Electromigration describes the phenomenon of a directed movement of atoms in metals triggered by the flow and scattering of electrons. Experiments indicate that the interconnect lifetime reduces as the cross-sections decrease. The new generation of interconnects, with their reduced size, are more influenced by the fast diffusivity paths such as the interfaces to the surrounding layers and the grain boundaries in copper. In these fast diffusivity paths a larger fraction of atoms is transported due to electromigration, which causes significant variation in the performance and electromigration degradation. To produce more reliable interconnects, models are needed that address these aspects and are used to introduce new designs and materials.

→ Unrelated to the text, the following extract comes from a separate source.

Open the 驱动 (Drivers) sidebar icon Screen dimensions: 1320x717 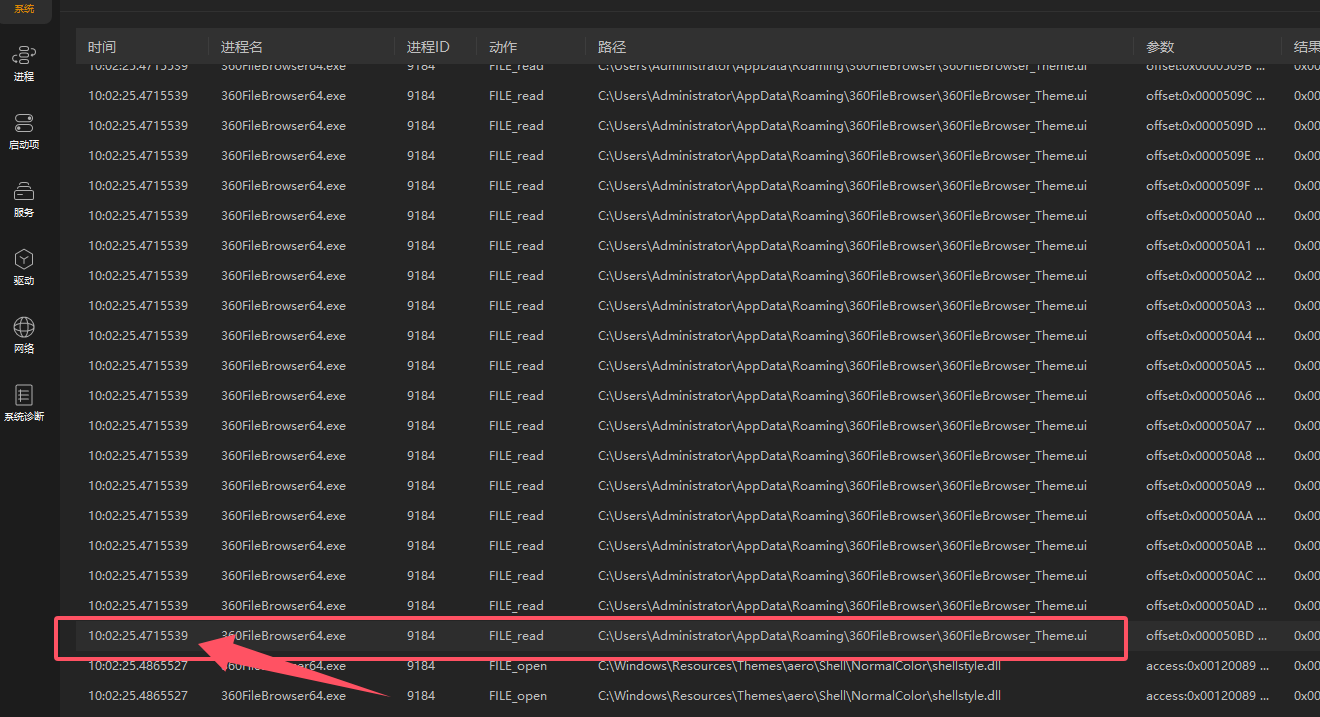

The electromigration lifetime depends highly on the variability of material properties. For a better understanding of the physical processes, atomistic simulations based on molecular dynamics are used. Atomistic properties are configurations of atoms at the grain boundaries and at the interface to the surrounding materials.
Molecular dynamics is a computer simulation approach determining the physical movements of atoms. These atoms are modeled as particles with an exact position and velocity. The trajectories of the atoms are evaluated by numerically solving the Newton's differential equations. The forces are defined through a multi-body potential energy. To include in the molecular dynamic simulations the forces due to electromigration, first principal methods are employed. For this purpose a tool based on WIEN2k was developed to enable the calculation of the forces for different atomic configurations.
All these results are used to verify the continuum electromigration models used nowadays and to enhance them further. The parameters for those models are extracted from the atomistic simulations. Finally, in order to test the models against experimental accelerated electromigration tests, 3D continuum model simulations are carried out.